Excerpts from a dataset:
..........

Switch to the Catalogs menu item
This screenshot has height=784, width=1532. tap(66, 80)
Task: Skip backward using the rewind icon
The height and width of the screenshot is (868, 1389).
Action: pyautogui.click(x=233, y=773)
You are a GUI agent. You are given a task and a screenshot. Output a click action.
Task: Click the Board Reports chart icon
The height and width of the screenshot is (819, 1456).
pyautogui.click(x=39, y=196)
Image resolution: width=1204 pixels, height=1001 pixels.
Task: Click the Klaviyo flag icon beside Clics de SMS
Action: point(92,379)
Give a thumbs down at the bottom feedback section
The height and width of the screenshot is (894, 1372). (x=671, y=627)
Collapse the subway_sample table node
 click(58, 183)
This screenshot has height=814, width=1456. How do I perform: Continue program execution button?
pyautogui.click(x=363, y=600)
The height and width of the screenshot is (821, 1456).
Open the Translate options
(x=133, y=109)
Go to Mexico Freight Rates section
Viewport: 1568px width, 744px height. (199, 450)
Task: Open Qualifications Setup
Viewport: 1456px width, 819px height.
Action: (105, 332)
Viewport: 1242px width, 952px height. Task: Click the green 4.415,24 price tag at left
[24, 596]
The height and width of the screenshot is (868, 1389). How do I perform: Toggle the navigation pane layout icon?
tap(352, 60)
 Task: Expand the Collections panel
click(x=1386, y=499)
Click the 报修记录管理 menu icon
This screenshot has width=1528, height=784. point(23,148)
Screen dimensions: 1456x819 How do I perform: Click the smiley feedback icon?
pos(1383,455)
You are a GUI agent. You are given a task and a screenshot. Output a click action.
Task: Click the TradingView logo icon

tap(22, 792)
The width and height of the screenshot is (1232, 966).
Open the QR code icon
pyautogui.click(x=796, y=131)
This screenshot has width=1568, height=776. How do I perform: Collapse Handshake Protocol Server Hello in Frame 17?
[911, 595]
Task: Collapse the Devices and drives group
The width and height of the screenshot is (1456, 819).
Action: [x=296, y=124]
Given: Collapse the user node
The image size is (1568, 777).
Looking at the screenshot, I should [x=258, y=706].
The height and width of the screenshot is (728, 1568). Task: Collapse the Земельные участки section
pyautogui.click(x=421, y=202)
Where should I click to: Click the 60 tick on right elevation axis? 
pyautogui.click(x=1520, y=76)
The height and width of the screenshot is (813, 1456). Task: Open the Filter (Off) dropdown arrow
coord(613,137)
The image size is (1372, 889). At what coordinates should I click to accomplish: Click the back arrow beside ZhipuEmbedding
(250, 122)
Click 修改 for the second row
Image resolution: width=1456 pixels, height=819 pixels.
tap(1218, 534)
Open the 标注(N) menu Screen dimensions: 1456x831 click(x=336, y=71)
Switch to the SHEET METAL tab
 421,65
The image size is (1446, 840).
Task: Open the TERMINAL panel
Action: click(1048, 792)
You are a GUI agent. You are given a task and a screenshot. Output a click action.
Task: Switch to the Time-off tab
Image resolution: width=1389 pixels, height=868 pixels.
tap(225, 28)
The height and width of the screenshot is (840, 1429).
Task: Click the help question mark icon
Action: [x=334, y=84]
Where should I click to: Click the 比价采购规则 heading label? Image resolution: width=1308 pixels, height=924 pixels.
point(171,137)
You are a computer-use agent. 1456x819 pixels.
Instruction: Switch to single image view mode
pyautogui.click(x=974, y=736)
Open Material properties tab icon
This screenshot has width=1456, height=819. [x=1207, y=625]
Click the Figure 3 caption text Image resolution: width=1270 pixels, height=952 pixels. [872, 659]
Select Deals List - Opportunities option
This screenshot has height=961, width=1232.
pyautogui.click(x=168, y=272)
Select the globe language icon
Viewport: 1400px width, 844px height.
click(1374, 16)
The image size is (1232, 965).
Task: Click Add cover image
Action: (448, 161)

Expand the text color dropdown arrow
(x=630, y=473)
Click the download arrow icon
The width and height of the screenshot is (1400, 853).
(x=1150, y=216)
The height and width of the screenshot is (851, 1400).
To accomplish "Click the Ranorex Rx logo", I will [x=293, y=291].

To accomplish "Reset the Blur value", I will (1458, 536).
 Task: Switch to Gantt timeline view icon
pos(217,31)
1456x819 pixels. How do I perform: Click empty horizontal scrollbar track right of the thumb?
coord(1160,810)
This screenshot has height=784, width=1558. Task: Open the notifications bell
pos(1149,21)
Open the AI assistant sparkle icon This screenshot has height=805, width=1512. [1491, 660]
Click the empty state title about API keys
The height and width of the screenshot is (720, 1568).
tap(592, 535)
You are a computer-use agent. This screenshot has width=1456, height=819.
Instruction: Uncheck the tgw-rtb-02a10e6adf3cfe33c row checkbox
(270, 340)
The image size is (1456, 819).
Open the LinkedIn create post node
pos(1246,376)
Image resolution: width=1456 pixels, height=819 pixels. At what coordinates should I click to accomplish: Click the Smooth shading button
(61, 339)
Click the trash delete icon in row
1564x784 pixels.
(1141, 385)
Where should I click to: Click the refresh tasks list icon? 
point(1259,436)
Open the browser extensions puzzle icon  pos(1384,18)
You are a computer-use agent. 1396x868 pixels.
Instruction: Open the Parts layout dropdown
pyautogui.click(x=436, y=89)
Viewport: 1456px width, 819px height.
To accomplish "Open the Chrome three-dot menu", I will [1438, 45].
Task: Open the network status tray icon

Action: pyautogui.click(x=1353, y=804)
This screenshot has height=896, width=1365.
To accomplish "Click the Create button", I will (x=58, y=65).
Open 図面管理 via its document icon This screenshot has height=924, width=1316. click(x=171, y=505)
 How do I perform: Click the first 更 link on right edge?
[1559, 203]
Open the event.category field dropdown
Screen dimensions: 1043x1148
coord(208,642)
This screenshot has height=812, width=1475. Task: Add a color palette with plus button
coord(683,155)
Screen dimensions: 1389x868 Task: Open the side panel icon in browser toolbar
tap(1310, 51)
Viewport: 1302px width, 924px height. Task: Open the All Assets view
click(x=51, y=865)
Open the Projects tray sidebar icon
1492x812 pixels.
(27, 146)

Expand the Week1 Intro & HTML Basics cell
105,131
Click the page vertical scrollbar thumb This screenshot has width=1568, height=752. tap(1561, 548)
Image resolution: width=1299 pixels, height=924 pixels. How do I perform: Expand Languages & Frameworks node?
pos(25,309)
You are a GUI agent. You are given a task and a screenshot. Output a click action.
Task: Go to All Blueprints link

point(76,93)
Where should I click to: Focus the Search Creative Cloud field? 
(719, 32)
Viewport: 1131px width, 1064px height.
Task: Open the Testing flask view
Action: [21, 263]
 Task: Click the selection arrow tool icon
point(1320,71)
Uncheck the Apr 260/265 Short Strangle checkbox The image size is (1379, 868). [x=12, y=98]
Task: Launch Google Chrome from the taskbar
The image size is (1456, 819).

..........

Copy every record once more, exactly as given.

Switch to the Catalogs menu item
This screenshot has height=784, width=1532. tap(66, 80)
Task: Skip backward using the rewind icon
The height and width of the screenshot is (868, 1389).
Action: pyautogui.click(x=233, y=773)
You are a GUI agent. You are given a task and a screenshot. Output a click action.
Task: Click the Board Reports chart icon
The height and width of the screenshot is (819, 1456).
pyautogui.click(x=39, y=196)
Image resolution: width=1204 pixels, height=1001 pixels.
Task: Click the Klaviyo flag icon beside Clics de SMS
Action: point(92,379)
Give a thumbs down at the bottom feedback section
The height and width of the screenshot is (894, 1372). (x=671, y=627)
Collapse the subway_sample table node
 click(58, 183)
This screenshot has height=814, width=1456. How do I perform: Continue program execution button?
pyautogui.click(x=363, y=600)
The height and width of the screenshot is (821, 1456).
Open the Translate options
(x=133, y=109)
Go to Mexico Freight Rates section
Viewport: 1568px width, 744px height. (199, 450)
Task: Open Qualifications Setup
Viewport: 1456px width, 819px height.
Action: (105, 332)
Viewport: 1242px width, 952px height. Task: Click the green 4.415,24 price tag at left
[24, 596]
The height and width of the screenshot is (868, 1389). How do I perform: Toggle the navigation pane layout icon?
tap(352, 60)
 Task: Expand the Collections panel
click(x=1386, y=499)
Click the 报修记录管理 menu icon
This screenshot has width=1528, height=784. point(23,148)
Screen dimensions: 1456x819 How do I perform: Click the smiley feedback icon?
pos(1383,455)
You are a GUI agent. You are given a task and a screenshot. Output a click action.
Task: Click the TradingView logo icon

tap(22, 792)
The width and height of the screenshot is (1232, 966).
Open the QR code icon
pyautogui.click(x=796, y=131)
This screenshot has width=1568, height=776. How do I perform: Collapse Handshake Protocol Server Hello in Frame 17?
[911, 595]
Task: Collapse the Devices and drives group
The width and height of the screenshot is (1456, 819).
Action: [x=296, y=124]
Given: Collapse the user node
The image size is (1568, 777).
Looking at the screenshot, I should [x=258, y=706].
The height and width of the screenshot is (728, 1568). Task: Collapse the Земельные участки section
pyautogui.click(x=421, y=202)
Where should I click to: Click the 60 tick on right elevation axis? 
pyautogui.click(x=1520, y=76)
The height and width of the screenshot is (813, 1456). Task: Open the Filter (Off) dropdown arrow
coord(613,137)
The image size is (1372, 889). At what coordinates should I click to accomplish: Click the back arrow beside ZhipuEmbedding
(250, 122)
Click 修改 for the second row
Image resolution: width=1456 pixels, height=819 pixels.
tap(1218, 534)
Open the 标注(N) menu Screen dimensions: 1456x831 click(x=336, y=71)
Switch to the SHEET METAL tab
 421,65
The image size is (1446, 840).
Task: Open the TERMINAL panel
Action: click(1048, 792)
You are a GUI agent. You are given a task and a screenshot. Output a click action.
Task: Switch to the Time-off tab
Image resolution: width=1389 pixels, height=868 pixels.
tap(225, 28)
The height and width of the screenshot is (840, 1429).
Task: Click the help question mark icon
Action: [x=334, y=84]
Where should I click to: Click the 比价采购规则 heading label? Image resolution: width=1308 pixels, height=924 pixels.
point(171,137)
You are a computer-use agent. 1456x819 pixels.
Instruction: Switch to single image view mode
pyautogui.click(x=974, y=736)
Open Material properties tab icon
This screenshot has width=1456, height=819. [x=1207, y=625]
Click the Figure 3 caption text Image resolution: width=1270 pixels, height=952 pixels. [872, 659]
Select Deals List - Opportunities option
This screenshot has height=961, width=1232.
pyautogui.click(x=168, y=272)
Select the globe language icon
Viewport: 1400px width, 844px height.
click(1374, 16)
The image size is (1232, 965).
Task: Click Add cover image
Action: (448, 161)

Expand the text color dropdown arrow
(x=630, y=473)
Click the download arrow icon
The width and height of the screenshot is (1400, 853).
(x=1150, y=216)
The height and width of the screenshot is (851, 1400).
To accomplish "Click the Ranorex Rx logo", I will [x=293, y=291].

To accomplish "Reset the Blur value", I will (1458, 536).
 Task: Switch to Gantt timeline view icon
pos(217,31)
1456x819 pixels. How do I perform: Click empty horizontal scrollbar track right of the thumb?
coord(1160,810)
This screenshot has height=784, width=1558. Task: Open the notifications bell
pos(1149,21)
Open the AI assistant sparkle icon This screenshot has height=805, width=1512. [1491, 660]
Click the empty state title about API keys
The height and width of the screenshot is (720, 1568).
tap(592, 535)
You are a computer-use agent. This screenshot has width=1456, height=819.
Instruction: Uncheck the tgw-rtb-02a10e6adf3cfe33c row checkbox
(270, 340)
The image size is (1456, 819).
Open the LinkedIn create post node
pos(1246,376)
Image resolution: width=1456 pixels, height=819 pixels. At what coordinates should I click to accomplish: Click the Smooth shading button
(61, 339)
Click the trash delete icon in row
1564x784 pixels.
(1141, 385)
Where should I click to: Click the refresh tasks list icon? 
point(1259,436)
Open the browser extensions puzzle icon  pos(1384,18)
You are a computer-use agent. 1396x868 pixels.
Instruction: Open the Parts layout dropdown
pyautogui.click(x=436, y=89)
Viewport: 1456px width, 819px height.
To accomplish "Open the Chrome three-dot menu", I will [1438, 45].
Task: Open the network status tray icon

Action: pyautogui.click(x=1353, y=804)
This screenshot has height=896, width=1365.
To accomplish "Click the Create button", I will (x=58, y=65).
Open 図面管理 via its document icon This screenshot has height=924, width=1316. click(x=171, y=505)
 How do I perform: Click the first 更 link on right edge?
[1559, 203]
Open the event.category field dropdown
Screen dimensions: 1043x1148
coord(208,642)
This screenshot has height=812, width=1475. Task: Add a color palette with plus button
coord(683,155)
Screen dimensions: 1389x868 Task: Open the side panel icon in browser toolbar
tap(1310, 51)
Viewport: 1302px width, 924px height. Task: Open the All Assets view
click(x=51, y=865)
Open the Projects tray sidebar icon
1492x812 pixels.
(27, 146)

Expand the Week1 Intro & HTML Basics cell
105,131
Click the page vertical scrollbar thumb This screenshot has width=1568, height=752. tap(1561, 548)
Image resolution: width=1299 pixels, height=924 pixels. How do I perform: Expand Languages & Frameworks node?
pos(25,309)
You are a GUI agent. You are given a task and a screenshot. Output a click action.
Task: Go to All Blueprints link

point(76,93)
Where should I click to: Focus the Search Creative Cloud field? 
(719, 32)
Viewport: 1131px width, 1064px height.
Task: Open the Testing flask view
Action: [21, 263]
 Task: Click the selection arrow tool icon
point(1320,71)
Uncheck the Apr 260/265 Short Strangle checkbox The image size is (1379, 868). [x=12, y=98]
Task: Launch Google Chrome from the taskbar
The image size is (1456, 819).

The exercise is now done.